The threeboard contains two external 512 kbit EEPROM devices. These devices communicate with the MCU using its 2-wire serial interface (the I2C protocol). The atmega32u4 MCU has built-in hardware support for this interface, with a dedicated data pin (SDA) and clock pin (SCL), which collectively form the TWI (two-wire interface) bus. This interface is described in detail in the atmega32u4 datasheet, section 20.

The EEPROM devices can both be connected in parallel to these pins, as the I2C protocol uses 7-bit addresses, allowing for up to 128 devices on the same bus. Two 4.7kΩ pull-up resistors are used to pull each bus line high when not driven low by the open-drain interface, as mentioned in the atmega32u4 datasheet, section 20.2: The only external hardware needed to implement the bus is a single pull-up resistor for each of the TWI bus lines.

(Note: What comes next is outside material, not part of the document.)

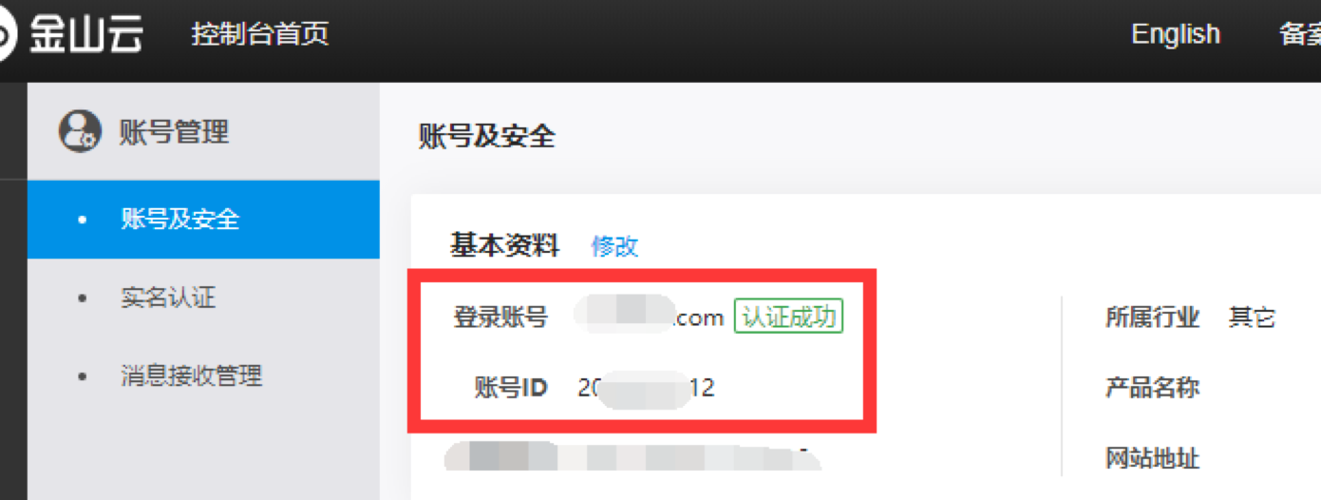The image size is (1321, 500).
Task: Click the 产品名称 field label
Action: (1152, 388)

External quartz crystal clock

The threeboard includes a 16MHz quartz crystal oscillator (shown above in blue) as a clock source to the MCU. The MCU contains dedicated hardware pins for use with the external clock (XTAL1 and XTAL2), and the atmega32u4 datasheet, section 6.3, recommends the crystal to be wired as shown in the diagram above, with external capacitors within a 12pF - 22pF range (shown in red and green).

Decoupling capacitors

Decoupling capacitors are positioned close to each VCC-connected pin on the MCU, to reduce the effect of voltage spikes and drops from the USB power supply. They are also necessary to facilitate instantaneous current increases that may be required by the MCU, as various actions performed by the MCU may have different current requirements.

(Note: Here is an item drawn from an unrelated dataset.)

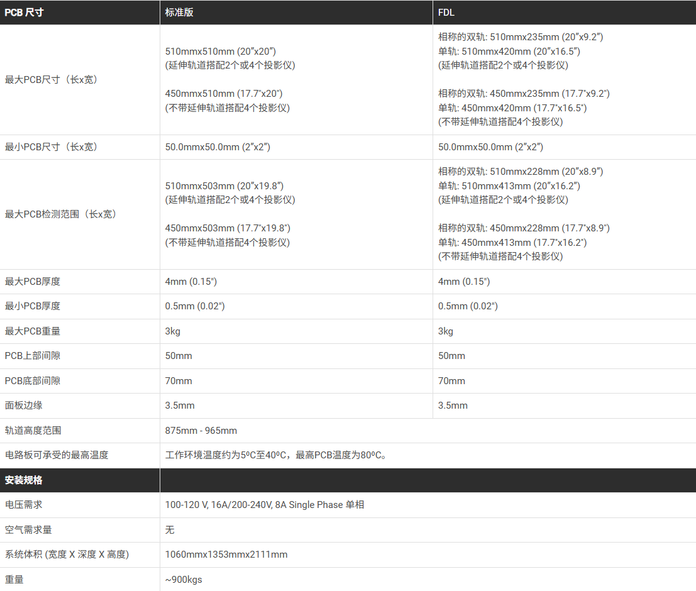This screenshot has height=591, width=696.
Task: Click the "PCB上部间隙" row label
Action: (33, 356)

The threeboard includes a reset push button to help flash firmware to the MCU during development. The reset switch (shown above in blue) is connected to the RESET pin in the MCU, pulled up to VCC with a 10kΩ pull-up resistor (shown in green). Additionally, the HWB pin is forced low to instruct the MCU to execute the USB bootloader on reset, which allows flashing new firmware on reset. To force it low, it’s tied to ground using a 10kΩ pull-down resistor (shown in red) to prevent the pin from floating.

As specified in the atmega32u4 datasheet, section 2.2.12, the UCap pin must be connected to a 1μF capacitor to regulate the USB output supply voltage.